恵まれた環境を活かして巧みに応用し、さらに、考えられうる知見も積極的に導入して、「もっと美味しい」を指向する。執念にも似た生産者の魂が込められているから、『西宇和みかん』は格別な美味しさに育つのです。味わってみましょう。
ひと房を包む、じょうのうは薄く、とろけるような食感。強い甘みだけでなく、わずかに酸味も感じられて、食べた瞬間、すぐに美味しいと直感します。溢れ出す豊かな果汁には、陶然となるほど。
「じょうのうが薄く、その分、ジュースが多いことは、現地で試食させてもらったとき、実感しました」中村氏も感じた、じょうのうが薄いという『西宇和みかん』の特性は、コースの中で登場した「roast」で存分に活かされていました。「じょうのうが付いたまま、『西宇和みかん』の実をローストしたんですが、もし、じょうのうが厚かったら、口に残ってしまい、食感も悪くなってしまったはず。ローストすると水分が抜ける分、生で食べるより、じょうのうを強く感じるんです。けれど、『西宇和みかん』はスッと口に入って違和感のない仕上がりになった。roastは『西宇和みかん』だから、うまくいったと思います」
▶詳細は、『西宇和みかん』が見せた、様々な表情。ついに完成した『KIRIKO NAKAMURA』の期間限定デザートコース。
※期間限定コースは終了しました。
テロワールオブ西宇和『西宇和みかん』の魅力をもっと広く伝えるべく、カフェ・カンパニーも協力。

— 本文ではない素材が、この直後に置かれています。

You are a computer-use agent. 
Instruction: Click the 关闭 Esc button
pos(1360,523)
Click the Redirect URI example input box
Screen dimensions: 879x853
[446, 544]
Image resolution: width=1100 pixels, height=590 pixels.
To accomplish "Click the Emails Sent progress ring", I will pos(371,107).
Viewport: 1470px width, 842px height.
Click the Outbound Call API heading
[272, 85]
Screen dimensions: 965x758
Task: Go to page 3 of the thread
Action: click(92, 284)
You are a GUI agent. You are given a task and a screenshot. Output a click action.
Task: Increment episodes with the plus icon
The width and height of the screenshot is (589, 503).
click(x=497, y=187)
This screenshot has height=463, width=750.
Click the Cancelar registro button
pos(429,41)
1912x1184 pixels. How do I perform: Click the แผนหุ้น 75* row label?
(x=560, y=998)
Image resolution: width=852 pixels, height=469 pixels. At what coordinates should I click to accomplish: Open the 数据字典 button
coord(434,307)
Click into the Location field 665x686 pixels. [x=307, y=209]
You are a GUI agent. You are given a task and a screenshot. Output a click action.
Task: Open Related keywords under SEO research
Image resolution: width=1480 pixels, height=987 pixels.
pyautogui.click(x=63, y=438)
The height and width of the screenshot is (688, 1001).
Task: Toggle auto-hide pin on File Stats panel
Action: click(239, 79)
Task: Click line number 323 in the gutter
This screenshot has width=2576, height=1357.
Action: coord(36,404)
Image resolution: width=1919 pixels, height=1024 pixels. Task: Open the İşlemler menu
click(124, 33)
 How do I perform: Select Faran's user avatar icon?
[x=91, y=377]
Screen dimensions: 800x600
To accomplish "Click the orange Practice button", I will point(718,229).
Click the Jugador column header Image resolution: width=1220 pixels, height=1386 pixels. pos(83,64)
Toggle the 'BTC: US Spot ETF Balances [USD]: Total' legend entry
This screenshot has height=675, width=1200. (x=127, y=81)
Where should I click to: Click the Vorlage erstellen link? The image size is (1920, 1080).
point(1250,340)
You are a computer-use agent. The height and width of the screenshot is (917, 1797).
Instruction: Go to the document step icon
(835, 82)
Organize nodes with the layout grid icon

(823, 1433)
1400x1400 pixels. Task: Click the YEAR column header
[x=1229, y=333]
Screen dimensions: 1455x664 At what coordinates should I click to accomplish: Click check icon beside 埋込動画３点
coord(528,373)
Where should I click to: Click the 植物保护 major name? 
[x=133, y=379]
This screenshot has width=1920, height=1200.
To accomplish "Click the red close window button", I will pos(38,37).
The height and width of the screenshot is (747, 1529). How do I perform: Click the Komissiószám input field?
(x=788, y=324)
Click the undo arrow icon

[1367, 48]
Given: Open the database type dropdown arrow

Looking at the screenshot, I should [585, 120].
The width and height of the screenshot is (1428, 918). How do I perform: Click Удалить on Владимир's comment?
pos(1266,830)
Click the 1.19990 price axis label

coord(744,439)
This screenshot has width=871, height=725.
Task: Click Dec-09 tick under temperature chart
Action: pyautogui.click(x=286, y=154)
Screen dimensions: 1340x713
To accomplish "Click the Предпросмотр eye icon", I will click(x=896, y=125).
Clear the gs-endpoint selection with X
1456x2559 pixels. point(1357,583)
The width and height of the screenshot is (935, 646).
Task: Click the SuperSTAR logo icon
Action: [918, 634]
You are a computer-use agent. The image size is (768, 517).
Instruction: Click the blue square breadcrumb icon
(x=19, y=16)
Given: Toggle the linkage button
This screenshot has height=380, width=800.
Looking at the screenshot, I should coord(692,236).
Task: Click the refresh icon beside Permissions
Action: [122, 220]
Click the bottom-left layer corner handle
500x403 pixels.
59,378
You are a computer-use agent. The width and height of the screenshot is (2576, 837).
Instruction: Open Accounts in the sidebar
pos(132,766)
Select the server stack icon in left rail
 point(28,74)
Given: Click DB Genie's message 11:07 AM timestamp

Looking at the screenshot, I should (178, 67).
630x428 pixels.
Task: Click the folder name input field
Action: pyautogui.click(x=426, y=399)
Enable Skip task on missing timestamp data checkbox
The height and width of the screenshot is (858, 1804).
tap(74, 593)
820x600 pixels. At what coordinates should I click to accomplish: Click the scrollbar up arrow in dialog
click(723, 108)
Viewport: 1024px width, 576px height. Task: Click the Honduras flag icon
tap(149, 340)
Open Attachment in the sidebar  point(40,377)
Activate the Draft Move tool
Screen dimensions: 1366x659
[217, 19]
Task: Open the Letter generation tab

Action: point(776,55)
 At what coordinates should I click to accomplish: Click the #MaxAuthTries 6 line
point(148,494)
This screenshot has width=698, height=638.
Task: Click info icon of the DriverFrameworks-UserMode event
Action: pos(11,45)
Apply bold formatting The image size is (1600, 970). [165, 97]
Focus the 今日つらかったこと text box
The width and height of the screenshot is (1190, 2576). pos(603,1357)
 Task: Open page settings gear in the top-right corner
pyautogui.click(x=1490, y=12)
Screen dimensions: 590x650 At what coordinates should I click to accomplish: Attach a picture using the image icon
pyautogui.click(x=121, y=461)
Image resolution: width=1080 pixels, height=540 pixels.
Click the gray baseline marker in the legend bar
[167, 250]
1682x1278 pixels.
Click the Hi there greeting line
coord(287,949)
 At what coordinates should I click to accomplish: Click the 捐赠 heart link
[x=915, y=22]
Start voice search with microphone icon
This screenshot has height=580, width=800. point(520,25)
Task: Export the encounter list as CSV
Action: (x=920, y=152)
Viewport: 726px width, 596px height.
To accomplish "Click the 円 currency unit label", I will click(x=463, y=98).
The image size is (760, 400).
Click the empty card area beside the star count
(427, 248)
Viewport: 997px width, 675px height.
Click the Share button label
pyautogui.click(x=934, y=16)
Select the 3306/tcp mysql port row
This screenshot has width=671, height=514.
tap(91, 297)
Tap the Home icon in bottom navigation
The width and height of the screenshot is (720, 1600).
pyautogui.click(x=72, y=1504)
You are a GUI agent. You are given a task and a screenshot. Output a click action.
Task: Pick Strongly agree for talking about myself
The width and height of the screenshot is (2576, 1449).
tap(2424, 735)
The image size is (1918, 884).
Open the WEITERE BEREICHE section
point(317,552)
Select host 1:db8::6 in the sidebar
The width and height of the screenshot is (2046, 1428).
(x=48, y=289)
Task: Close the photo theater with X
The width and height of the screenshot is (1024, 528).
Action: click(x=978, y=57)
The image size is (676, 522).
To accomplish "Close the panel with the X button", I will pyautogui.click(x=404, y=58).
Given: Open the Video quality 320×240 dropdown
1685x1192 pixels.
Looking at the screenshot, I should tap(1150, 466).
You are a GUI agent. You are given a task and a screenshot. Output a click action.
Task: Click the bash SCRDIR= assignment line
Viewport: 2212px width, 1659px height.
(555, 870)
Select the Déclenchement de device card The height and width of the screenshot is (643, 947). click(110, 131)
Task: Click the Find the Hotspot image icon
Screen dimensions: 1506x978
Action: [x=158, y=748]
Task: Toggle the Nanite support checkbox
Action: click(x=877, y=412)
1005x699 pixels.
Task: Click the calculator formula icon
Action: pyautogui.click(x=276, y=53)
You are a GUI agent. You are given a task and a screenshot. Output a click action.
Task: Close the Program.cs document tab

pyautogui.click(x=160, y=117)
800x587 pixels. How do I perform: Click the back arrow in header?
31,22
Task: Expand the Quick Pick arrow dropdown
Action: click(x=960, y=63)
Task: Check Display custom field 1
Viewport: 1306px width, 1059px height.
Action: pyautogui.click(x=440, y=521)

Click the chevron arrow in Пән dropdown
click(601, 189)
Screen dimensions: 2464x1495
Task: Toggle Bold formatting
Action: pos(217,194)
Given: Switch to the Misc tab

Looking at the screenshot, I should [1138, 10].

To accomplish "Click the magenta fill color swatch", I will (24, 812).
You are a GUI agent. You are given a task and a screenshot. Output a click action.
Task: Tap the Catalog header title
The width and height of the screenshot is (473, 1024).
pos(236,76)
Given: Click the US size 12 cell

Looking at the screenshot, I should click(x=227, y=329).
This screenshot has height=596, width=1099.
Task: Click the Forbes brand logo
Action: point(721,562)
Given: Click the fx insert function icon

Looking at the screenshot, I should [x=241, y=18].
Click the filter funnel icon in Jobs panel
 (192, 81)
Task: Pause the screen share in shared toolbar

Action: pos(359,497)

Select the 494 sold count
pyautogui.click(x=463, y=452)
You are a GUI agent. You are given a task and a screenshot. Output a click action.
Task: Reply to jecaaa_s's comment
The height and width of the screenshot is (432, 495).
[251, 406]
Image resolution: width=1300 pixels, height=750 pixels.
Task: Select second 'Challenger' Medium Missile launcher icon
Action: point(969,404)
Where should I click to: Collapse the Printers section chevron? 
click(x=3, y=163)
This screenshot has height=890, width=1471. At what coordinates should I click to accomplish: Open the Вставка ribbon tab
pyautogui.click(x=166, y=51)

復活版『KIRIKO NAKAMURA』で提供された『西宇和みかん』のフルコースのほかに、今回は、中村氏とカフェ・カンパニーのコラボレーションも実現。
渋谷『WIRED TOKYO 1999』、表参道『発酵居酒屋5』、『フタバフルーツパーラー銀座本店』という3つの店舗で、『西宇和みかん』期間限定スペシャルメニューも登場しました。カフェ・カンパニーでPRを担当する加藤菜緒氏が振り返ります。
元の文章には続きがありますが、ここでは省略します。